◆ INSTRUCTIONS FOR THE TASK:
Copy the records word for word, from the first line through the line that contains "according is located".

◆ INPUT ROWS:
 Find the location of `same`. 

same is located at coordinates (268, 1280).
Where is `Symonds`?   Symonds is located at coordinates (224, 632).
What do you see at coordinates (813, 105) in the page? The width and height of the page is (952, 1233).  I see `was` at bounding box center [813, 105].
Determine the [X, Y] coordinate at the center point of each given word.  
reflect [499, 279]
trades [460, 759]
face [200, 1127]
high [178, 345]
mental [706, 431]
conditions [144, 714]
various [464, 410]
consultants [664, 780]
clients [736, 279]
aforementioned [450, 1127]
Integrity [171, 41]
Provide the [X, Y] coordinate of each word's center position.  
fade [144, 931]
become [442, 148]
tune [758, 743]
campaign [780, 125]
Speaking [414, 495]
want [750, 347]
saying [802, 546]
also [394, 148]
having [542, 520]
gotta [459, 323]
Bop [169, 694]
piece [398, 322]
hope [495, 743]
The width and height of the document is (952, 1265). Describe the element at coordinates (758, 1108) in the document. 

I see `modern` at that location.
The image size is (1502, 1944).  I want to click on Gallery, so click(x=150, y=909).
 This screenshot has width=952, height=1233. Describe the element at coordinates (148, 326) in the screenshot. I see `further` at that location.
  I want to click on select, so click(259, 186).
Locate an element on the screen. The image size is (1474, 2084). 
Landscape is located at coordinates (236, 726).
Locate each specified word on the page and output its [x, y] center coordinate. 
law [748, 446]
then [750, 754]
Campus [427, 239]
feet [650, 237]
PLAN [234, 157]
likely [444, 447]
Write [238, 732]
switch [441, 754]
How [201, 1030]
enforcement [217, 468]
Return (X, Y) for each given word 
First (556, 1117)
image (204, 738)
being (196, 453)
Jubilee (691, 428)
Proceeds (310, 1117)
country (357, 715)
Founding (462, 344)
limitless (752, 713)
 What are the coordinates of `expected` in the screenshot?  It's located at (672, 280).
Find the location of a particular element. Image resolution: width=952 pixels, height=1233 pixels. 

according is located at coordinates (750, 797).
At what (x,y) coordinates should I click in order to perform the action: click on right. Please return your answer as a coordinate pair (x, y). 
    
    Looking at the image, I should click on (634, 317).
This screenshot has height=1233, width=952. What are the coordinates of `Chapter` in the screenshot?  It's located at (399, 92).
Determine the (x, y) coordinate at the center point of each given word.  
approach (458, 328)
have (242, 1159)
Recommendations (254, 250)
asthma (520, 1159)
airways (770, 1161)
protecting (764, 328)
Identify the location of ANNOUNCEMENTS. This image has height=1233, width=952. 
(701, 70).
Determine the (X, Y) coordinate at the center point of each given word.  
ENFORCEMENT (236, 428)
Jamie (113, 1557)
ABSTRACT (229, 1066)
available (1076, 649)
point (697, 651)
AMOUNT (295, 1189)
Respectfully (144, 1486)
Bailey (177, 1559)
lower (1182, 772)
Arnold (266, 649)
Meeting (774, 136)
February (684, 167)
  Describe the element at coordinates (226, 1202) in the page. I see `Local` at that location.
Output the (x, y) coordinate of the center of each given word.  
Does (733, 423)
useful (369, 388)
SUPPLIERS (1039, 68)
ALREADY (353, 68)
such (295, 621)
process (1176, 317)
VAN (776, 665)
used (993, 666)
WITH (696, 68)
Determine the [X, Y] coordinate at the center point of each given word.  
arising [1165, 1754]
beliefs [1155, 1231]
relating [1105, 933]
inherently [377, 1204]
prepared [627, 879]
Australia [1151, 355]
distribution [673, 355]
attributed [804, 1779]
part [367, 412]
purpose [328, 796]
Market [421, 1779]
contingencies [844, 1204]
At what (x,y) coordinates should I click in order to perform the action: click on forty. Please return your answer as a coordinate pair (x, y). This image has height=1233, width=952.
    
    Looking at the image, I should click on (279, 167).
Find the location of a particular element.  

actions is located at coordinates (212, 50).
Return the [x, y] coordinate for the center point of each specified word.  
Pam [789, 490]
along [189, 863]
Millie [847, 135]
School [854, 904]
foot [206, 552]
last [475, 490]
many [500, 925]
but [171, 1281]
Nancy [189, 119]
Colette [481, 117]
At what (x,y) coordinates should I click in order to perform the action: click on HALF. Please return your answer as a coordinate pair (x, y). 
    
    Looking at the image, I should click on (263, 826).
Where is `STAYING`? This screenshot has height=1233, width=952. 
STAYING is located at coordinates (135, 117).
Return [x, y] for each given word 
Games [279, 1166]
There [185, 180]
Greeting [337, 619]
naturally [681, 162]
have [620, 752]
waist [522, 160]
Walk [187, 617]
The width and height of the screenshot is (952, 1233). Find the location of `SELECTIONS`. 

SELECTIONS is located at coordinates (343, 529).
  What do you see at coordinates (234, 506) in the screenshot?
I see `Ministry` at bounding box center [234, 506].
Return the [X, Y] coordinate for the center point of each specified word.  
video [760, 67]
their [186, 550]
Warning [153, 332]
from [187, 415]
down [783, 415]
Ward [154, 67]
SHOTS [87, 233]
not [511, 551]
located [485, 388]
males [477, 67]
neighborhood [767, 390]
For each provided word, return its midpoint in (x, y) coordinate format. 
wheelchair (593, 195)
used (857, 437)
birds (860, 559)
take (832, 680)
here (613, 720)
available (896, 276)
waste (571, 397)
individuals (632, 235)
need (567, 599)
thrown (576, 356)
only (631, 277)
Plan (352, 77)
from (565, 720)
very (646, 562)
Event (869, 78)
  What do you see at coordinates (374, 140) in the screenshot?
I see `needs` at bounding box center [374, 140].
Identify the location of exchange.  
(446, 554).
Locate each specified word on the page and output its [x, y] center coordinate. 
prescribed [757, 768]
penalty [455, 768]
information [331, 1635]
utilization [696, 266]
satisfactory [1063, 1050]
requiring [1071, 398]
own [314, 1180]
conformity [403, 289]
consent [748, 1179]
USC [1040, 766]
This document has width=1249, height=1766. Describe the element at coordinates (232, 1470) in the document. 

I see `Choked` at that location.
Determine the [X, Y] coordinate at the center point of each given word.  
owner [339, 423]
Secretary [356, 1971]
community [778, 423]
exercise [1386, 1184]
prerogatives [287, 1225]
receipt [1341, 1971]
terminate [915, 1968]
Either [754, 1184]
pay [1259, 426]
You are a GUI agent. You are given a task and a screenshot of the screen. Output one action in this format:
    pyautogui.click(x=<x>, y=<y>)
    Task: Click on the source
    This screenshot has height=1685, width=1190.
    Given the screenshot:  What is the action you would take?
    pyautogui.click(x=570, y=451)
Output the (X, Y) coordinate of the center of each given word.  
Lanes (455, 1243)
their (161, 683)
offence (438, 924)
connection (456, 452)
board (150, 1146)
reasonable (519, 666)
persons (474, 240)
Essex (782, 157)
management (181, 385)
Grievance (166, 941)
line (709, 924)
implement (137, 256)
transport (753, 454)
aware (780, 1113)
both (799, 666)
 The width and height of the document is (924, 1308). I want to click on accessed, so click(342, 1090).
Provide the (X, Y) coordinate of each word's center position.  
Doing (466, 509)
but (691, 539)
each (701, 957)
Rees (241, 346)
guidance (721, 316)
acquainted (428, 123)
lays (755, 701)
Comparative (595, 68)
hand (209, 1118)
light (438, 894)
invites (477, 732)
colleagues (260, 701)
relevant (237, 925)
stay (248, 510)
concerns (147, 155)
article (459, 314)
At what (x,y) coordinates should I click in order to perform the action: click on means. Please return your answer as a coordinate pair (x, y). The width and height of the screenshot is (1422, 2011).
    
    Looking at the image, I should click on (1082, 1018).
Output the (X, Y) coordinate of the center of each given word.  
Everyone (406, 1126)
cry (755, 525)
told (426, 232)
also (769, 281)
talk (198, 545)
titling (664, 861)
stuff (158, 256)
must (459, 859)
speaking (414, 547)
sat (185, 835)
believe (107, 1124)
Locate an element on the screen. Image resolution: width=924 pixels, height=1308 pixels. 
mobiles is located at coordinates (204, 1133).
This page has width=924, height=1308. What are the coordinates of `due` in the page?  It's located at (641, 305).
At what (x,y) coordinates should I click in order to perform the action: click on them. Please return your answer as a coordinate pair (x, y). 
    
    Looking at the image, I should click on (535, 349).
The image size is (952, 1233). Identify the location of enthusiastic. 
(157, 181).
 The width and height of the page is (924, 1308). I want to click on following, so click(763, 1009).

◆ FINISHED TASK:
 Find the location of `same`. 

same is located at coordinates (268, 1280).
Where is `Symonds`?   Symonds is located at coordinates (224, 632).
What do you see at coordinates (813, 105) in the page? The width and height of the page is (952, 1233).  I see `was` at bounding box center [813, 105].
Determine the [X, Y] coordinate at the center point of each given word.  
reflect [499, 279]
trades [460, 759]
face [200, 1127]
high [178, 345]
mental [706, 431]
conditions [144, 714]
various [464, 410]
consultants [664, 780]
clients [736, 279]
aforementioned [450, 1127]
Integrity [171, 41]
Provide the [X, Y] coordinate of each word's center position.  
fade [144, 931]
become [442, 148]
tune [758, 743]
campaign [780, 125]
Speaking [414, 495]
want [750, 347]
saying [802, 546]
also [394, 148]
having [542, 520]
gotta [459, 323]
Bop [169, 694]
piece [398, 322]
hope [495, 743]
The width and height of the document is (952, 1265). Describe the element at coordinates (758, 1108) in the document. 

I see `modern` at that location.
The image size is (1502, 1944).  I want to click on Gallery, so click(x=150, y=909).
 This screenshot has width=952, height=1233. Describe the element at coordinates (148, 326) in the screenshot. I see `further` at that location.
  I want to click on select, so click(259, 186).
Locate an element on the screen. The image size is (1474, 2084). 
Landscape is located at coordinates (236, 726).
Locate each specified word on the page and output its [x, y] center coordinate. 
law [748, 446]
then [750, 754]
Campus [427, 239]
feet [650, 237]
PLAN [234, 157]
likely [444, 447]
Write [238, 732]
switch [441, 754]
How [201, 1030]
enforcement [217, 468]
Return (X, Y) for each given word 
First (556, 1117)
image (204, 738)
being (196, 453)
Jubilee (691, 428)
Proceeds (310, 1117)
country (357, 715)
Founding (462, 344)
limitless (752, 713)
 What are the coordinates of `expected` in the screenshot?  It's located at (672, 280).
Find the location of a particular element. Image resolution: width=952 pixels, height=1233 pixels. 

according is located at coordinates (750, 797).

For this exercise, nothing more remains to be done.